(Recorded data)
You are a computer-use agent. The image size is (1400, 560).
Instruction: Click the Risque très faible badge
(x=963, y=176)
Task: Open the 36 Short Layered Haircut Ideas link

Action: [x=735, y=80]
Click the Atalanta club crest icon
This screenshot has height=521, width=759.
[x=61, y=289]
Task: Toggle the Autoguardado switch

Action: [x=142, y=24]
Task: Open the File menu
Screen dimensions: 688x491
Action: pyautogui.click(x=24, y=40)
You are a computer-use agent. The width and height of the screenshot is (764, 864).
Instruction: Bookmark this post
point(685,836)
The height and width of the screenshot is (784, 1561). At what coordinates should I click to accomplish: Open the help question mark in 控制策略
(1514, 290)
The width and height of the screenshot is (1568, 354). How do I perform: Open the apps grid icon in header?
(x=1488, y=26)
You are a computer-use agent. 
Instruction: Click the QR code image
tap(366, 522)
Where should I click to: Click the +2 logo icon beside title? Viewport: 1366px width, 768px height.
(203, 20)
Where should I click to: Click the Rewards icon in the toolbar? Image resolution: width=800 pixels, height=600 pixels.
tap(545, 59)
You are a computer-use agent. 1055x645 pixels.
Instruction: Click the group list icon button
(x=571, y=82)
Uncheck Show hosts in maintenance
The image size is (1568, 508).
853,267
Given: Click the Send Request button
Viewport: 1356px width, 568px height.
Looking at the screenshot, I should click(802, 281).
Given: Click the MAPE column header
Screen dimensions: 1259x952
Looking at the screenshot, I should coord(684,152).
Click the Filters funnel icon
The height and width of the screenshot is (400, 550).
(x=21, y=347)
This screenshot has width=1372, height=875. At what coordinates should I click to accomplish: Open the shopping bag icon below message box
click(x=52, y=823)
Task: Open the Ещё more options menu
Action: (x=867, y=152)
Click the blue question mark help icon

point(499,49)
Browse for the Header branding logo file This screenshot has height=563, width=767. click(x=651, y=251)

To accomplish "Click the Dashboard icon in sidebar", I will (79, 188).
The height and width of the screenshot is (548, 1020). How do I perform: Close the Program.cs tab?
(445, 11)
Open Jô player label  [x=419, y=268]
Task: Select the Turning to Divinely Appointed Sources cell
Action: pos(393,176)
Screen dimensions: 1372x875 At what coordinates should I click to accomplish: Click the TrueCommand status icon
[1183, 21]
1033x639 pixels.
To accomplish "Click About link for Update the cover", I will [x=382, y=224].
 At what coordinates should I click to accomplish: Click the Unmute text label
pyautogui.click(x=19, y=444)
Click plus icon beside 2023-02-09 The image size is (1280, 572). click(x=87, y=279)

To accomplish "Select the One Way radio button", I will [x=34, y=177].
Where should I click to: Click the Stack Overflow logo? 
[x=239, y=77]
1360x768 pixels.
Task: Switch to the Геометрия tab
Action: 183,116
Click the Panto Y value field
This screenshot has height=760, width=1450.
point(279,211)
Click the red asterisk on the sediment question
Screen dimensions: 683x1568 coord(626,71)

▶ Goal of the exercise
What lines in the data above contain the word "computer"? Show them all.

▶ Solved exercise
You are a computer-use agent. The image size is (1400, 560).
You are a computer-use agent. The width and height of the screenshot is (764, 864).
You are a computer-use agent. 
You are a computer-use agent. 1055x645 pixels.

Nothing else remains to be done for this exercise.